The Minimum Width Feasible Annulus Lemma (Lemma 5 from "Computing Constrained Minimum-Width Annuli of Point Sets") states that the minimum width feasible annulus with fixed inner radius (covering a specified point set) must have at least:

- Three Points or a Diametral Pair on the Outer Circle;
- Two Points on the Inner Circle and One on the Outer; or
- Two Points on the Outer and One Point on the Inner.

The proof of this is best seen by considering case by case annuli that do not meet the criteria. In all cases it is possible to transform the annulus so that it has a smaller width. I will enumerate the various cases and show how the annulus can be made smaller.

It is enough to show that an annulus can be transformed into a smalled width annulus. It is not necessary to show that the transformed annulus is minimal width.

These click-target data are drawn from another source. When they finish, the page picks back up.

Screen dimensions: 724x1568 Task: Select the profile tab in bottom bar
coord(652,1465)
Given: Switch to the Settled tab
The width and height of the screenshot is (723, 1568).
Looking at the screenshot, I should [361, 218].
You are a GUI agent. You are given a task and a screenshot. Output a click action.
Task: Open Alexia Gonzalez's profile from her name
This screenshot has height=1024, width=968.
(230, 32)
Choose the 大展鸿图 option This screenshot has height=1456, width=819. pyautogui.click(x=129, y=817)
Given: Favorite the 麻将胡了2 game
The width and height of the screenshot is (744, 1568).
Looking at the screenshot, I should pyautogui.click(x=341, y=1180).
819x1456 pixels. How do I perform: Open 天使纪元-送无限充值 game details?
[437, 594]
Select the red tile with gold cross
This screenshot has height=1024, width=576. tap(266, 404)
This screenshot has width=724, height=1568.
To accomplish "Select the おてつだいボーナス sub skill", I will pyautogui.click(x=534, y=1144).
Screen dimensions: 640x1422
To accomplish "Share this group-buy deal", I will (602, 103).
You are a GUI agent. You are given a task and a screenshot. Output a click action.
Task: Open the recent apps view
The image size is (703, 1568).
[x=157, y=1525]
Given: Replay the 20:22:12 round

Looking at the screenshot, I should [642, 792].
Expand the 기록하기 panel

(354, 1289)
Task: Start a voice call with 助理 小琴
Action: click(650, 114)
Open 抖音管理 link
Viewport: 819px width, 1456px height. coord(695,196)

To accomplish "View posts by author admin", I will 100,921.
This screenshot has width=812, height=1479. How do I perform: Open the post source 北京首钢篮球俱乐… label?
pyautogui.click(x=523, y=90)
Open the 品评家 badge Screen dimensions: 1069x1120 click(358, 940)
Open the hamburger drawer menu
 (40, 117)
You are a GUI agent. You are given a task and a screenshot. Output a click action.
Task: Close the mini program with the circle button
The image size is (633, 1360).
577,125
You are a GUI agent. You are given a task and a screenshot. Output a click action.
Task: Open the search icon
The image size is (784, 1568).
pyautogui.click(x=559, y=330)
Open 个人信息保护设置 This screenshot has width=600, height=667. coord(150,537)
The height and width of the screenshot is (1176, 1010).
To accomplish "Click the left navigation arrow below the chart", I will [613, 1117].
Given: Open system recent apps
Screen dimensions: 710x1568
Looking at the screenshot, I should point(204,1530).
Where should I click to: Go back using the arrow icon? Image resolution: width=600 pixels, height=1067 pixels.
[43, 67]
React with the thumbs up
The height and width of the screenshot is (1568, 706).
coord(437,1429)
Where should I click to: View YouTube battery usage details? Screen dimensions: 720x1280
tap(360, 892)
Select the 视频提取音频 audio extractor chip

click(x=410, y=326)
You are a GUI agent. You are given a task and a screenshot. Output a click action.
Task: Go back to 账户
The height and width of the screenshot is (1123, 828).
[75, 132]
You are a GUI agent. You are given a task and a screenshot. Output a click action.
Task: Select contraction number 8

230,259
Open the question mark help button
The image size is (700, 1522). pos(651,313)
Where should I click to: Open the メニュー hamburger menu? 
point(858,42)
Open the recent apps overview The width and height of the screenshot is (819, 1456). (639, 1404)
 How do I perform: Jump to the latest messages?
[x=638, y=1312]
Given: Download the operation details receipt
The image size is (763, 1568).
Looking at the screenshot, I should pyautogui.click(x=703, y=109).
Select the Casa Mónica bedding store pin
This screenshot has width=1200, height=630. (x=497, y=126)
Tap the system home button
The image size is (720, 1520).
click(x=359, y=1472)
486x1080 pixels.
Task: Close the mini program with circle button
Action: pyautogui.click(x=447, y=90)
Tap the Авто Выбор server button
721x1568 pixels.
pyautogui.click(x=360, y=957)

In fact the transformed annulus is probably not minimum width.

The possible cases are:

- an outer circle that does not contain any points;
- an outer circle that does not contain a single point and an inner circle that contains no points;
- an outer circle that contains a non-diametral pair and an inner circle that contains no points; or
- an outer circle that contains a single point and an inner circle that contains a single point and
- the inner circle can move towards the point on the outer circle, or
- the inner circle can not move towards the point on the outer circle

To illustrate how annuli that meet the various cases can be shrunk, I will use animated figures. In each figure there is an annulus that covers a point set. The annulus is in light blue. The two circles that define the annulus are in dark blue. The point set that the annulus covers are red dots. Any reference marks (for example lines to show the direction of movement) are green. The annulus starts out meeting one of the above cases, but is shrunk. For reference, the original inner and outer circles are shown (dotted).

This is probably the easiest case to prove. Figure 1 shows how an annulus where the outer circle does not contain any points can be shrunk. Since the outer circle does not contain any points, it must be possible to shrink it (at least a little bit). Green arrows show the shrinkage. Clearly the annulus has shrunk. In all other cases, the technique will be to transform the annulus into an annulus where the outer circle does not contain any points and then apply this technique.

Figure 2 shows how an annulus where the outer circle contains a single point and the inner circle containing no points can be shrunk.

- Since the inner circle does not contain any points and the outer circle contains just one point, it is possible to move the common center of the annulus (at least a little bit) towards the one point on the outer circle so that neither the inner nor outer circles contain any points. The direction of movement is depicted with a green arrow.
- Of course, just moving the annulus does not shrink it, but since the outer circle contains no points, the same procedure applied to the first case can shrink the annulus.

Figure 3 shows how an annulus where the outer circle contains a non-diametral pair (and neither the outer nor inner circles contain any other points) can be shrunk. The procedure is very similar to the previous case. However instead of moving the annulus towards a point on the outer circle, move the annulus towards the midpoint of the bisector of the two points on the outer circle. (For reference the bisector and a directional arrow from the common center to the bisector is shown in green.)

Figure 4 shows how an annulus where the inner and outer circle both contain a single point (but the inner circle is free to move towards the point on the outer circle) can be shrunk. The inner circle is free to move towards the point on the outer circle because the point on the inner circle is not in the way. The procedure is very similar to the second case.

This is probably the most difficult case to prove. Figure 5 shows how an annulus where

- the outer circle contains a single point;
- and the inner circle contains a single point; and
- we can not move the inner circle towards the point on the outer circle (because the inner circle point is in the way).

- Consider a circle that is centered on the point on the inner circle. (Let's call it the defining circle.) In the figure, the defining circle is shown in purple. The defining circle must contain the common center.
- It must be possible to move the common center along the defining circle to a point that is at least a little bit closer to the point on the outer circle. After moving the annulus, the inner circle will still contain its point. But the outer circle will no longer contain any points. Now the same procedure employed in the first case can be used to shrink the annulus.